Sosok Gus Wahid Hasyim yang bernama lengkap KH. Abdul Wahid Hasyim itu adalah putra pertama dari Hadratussyaikh KH. Hasyim Asy’ari. Sebagaimana jamak diketahui, beliau adalah pendiri sekaligus Rais Akbar Nahdlatul Ulama. Organisasi kemasyarakatan yang pengaruh dan kontribusinya sangat besar bagi republik ini, jauh sebelum merdeka. Bahkan, pengaruhnya terasa hingga saat ini. Mbah Hasyim merupakan maha guru dari para kyai di Nusantara. Jaringan santrinya tersebar di seantero negeri.

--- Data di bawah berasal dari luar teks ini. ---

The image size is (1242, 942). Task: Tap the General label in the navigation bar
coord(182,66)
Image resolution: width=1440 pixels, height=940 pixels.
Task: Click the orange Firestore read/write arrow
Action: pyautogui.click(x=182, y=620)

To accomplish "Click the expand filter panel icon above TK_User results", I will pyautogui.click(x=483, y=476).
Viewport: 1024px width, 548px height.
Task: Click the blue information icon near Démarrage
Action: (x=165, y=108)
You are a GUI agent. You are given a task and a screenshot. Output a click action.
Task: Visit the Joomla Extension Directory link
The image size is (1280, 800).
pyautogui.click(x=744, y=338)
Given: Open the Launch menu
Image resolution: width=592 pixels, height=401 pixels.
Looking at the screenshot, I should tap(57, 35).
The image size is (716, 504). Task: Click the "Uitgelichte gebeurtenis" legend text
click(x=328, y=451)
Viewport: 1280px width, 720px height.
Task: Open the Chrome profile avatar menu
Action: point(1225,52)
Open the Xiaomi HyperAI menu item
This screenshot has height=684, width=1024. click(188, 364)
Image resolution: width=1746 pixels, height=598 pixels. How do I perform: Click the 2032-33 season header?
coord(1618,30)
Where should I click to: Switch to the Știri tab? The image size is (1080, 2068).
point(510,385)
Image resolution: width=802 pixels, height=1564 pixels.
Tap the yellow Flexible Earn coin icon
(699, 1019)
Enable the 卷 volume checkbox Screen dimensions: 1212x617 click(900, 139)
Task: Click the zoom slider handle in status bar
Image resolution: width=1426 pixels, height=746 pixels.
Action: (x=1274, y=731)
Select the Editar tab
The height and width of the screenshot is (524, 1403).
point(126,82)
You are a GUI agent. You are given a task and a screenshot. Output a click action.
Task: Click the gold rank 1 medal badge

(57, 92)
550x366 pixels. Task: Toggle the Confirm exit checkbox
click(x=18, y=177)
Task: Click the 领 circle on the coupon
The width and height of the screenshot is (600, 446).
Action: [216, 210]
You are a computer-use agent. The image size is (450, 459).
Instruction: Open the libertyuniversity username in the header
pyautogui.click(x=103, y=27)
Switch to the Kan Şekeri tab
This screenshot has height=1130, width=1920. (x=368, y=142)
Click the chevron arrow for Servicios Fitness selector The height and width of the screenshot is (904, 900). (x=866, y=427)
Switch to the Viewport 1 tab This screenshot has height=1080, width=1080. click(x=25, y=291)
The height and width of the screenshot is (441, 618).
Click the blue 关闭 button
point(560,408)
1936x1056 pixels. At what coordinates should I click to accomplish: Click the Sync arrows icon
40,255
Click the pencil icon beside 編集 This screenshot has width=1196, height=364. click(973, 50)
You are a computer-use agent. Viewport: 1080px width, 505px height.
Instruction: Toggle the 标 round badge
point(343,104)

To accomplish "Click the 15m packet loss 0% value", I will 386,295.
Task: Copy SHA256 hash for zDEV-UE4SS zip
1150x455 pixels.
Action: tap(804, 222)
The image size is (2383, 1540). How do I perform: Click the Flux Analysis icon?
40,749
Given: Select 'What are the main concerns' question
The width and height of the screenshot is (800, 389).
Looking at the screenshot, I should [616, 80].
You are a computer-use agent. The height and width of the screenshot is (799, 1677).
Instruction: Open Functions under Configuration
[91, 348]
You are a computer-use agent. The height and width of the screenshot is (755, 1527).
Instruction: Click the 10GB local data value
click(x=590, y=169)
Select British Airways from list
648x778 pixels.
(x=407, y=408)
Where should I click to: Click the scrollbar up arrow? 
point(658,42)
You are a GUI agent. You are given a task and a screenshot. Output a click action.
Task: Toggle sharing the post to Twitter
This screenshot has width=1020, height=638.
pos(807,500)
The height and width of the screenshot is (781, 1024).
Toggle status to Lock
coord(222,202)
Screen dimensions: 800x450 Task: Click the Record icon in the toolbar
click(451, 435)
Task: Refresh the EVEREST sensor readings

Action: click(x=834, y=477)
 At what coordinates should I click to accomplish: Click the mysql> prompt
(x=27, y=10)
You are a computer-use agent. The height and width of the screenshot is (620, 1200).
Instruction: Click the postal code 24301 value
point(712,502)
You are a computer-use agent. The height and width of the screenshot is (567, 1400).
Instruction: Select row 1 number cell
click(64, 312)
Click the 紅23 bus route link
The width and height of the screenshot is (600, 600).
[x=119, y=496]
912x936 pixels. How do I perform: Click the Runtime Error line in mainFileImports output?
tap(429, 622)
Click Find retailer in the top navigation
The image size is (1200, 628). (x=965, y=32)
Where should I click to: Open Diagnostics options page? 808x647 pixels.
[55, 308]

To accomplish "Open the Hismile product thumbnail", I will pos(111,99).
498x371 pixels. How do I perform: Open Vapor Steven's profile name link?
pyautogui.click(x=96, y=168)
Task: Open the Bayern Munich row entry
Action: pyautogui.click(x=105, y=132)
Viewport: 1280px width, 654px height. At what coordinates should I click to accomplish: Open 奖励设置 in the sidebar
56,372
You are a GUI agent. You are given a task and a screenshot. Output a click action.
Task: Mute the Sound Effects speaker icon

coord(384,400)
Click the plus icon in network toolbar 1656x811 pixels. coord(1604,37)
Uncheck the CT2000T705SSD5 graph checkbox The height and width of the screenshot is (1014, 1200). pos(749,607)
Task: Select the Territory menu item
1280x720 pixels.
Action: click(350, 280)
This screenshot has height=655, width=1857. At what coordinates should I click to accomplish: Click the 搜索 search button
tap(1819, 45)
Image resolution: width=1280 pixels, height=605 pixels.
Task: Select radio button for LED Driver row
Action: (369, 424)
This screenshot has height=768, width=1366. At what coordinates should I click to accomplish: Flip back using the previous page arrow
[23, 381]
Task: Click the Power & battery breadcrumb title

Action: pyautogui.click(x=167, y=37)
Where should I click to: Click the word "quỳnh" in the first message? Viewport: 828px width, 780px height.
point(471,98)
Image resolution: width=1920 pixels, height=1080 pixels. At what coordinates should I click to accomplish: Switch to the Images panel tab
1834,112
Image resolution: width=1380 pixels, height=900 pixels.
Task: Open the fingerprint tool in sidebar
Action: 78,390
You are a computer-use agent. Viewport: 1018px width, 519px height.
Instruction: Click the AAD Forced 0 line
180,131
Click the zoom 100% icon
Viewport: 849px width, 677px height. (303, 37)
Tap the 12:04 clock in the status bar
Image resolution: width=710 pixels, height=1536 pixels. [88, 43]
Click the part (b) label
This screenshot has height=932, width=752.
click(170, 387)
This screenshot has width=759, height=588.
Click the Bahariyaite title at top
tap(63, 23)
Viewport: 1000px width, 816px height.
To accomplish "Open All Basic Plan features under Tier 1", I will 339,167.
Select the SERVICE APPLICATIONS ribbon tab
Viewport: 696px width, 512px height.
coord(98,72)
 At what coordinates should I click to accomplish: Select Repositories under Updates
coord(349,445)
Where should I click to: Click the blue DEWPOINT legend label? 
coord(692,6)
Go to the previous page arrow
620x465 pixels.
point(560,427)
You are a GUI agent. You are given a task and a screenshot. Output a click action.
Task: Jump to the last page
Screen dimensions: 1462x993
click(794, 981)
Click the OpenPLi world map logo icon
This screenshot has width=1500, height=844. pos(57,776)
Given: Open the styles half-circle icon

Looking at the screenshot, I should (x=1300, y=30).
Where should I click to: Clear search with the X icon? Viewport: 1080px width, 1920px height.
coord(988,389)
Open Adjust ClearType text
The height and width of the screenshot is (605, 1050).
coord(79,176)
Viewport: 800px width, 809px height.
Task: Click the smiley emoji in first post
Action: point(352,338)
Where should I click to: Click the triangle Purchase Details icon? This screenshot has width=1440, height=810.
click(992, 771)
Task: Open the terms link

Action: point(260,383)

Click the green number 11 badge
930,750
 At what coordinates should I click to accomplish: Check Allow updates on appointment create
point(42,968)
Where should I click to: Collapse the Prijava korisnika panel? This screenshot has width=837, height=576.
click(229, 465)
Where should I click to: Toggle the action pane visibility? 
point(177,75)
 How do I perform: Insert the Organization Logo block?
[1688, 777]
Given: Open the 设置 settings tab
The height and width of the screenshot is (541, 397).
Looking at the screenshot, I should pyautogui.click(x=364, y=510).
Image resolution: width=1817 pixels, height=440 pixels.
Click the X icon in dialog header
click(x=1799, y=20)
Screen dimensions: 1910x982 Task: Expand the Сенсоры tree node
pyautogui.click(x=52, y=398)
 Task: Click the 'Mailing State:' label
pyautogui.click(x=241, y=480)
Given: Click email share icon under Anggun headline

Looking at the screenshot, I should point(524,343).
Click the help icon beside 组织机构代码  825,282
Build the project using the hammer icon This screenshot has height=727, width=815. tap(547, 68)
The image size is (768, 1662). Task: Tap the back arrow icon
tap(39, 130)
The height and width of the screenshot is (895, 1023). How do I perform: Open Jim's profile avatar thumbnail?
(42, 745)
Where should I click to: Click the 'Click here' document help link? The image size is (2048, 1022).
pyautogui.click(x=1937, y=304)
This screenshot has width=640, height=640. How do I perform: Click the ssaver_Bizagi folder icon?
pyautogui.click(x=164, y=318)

Jika menggunakan pola pikir dari tradisi putra mahkota sebagaimana zaman kerajaan dulu, Gus Wahid Hasyim tinggal duduk dan ongkang-ongkang kaki pun akan dihormati banyak orang. Sebagai "gus"–sapaan untuk anak seorang kyai–ia telah memiliki
Memuat Komentar ...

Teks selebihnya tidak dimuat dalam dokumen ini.